Building a Python CLI for Resistance Exercise Tracking
I recently took part in a group ice-breaker, “App & App”, that asked each of us to name our favorite appetizer, and favorite application. I went extremely high-brow with steak tartar (sp?) and Hoopla, but most people went with some iteration of breadsticks and social media. In fact, of the sixty-some-odd apps mentioned, only MyFitnessPal and Strava appeared from the fitness category. While we love to count our likes and friends, fitness can be more difficult to quantify, and therefore less available to the end-user. Resistance training, in particular, presents unqiue challenges around data-capture that to-date wearables and smart equipment has only partially solved.
As a self-described jock who codes, I was not satisfied by the apps named in our ice-breaker, and set about to build my own fitness tracker, a CLI focused on helping resistance trainers (read: other jocks) better understand their performance, and strategize based on effectively-captured data.
Repetition is Key: an Atomic Data Model for Resistance Exercise
At the core of my application would be a robust, extensible data model that strives for atomicity. In training, we perform at a given time one workout, exercise, set, and rep. These would be the primiative types foundational to my data. As a user, I want to know about what my last workout entailed, so I can program the next according to some type of algorithm (more on resistance programming, later). Also, I want to look over my performance for given exercise as an indicator of progress. Was I able to add weight to my Bench, while keeping the number of sets and reps consistent? Users probably know this, intuitively, but capturing these data points removes the guesswork.
Leveraging Emacs for Improved Data Capture
After defining a robust data model, I set out to record my workouts. Data capture is central to the user experience, and I wanted the application to reduce friction when my user sits down to plan or summarize their workout. As a general rule, developers should aim to automate repetive tasks, and make seamless CRUD operations. The task of the developer is to identify moments when the application requires user input, and opportunities where it can automate data capture. This dynamic represents the application’s value proposition; why not use a ruler to draw rows and columns on paper, and write in the date, exercise, weight, sets, etc.?
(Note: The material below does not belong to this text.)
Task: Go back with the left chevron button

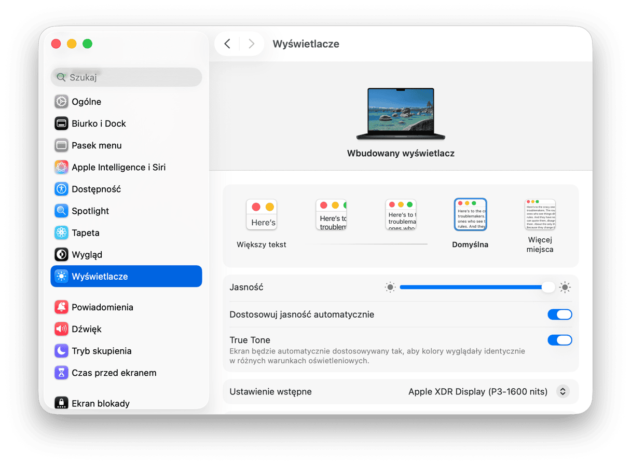Action: 227,44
Of course, there’s more than one way to skin a cat. Workout trackers have been built on spreadsheets, CLIs, and desktop computing frameworks, and each has it’s own advantages – and disadvantages – relative to paper, and one another. The CLI-first approach I took when prototyping train – the working title for this application – has two major advantages. First, it allows for extremely simple data capture, provided you’re comfortable in the terminal. As a CLI user, I can issue commands like train add workout to create a workout object in storage, or train add exercise --name Bench to surface a prompt for the workout to update, and a sort of form to complete regarding exercise performance details. Second, I’m able to call the commands from other applications, making my core logic extensible. For instance, in developing an Emacs integration, I write a Lisp function train-exercise-get-recent that calls the CLI with the exercise name at point. Similarly, I could write a GUI that takes a click event, and calls train detail exercise with the text my user clicked.
In architectural terms, JSON schema is the model; the prompts, Emacs buffer, or GUI window is the view; and the CLI is the controller. Convenient to the developer, the CLI has a nice, minimal view layer in the terminal.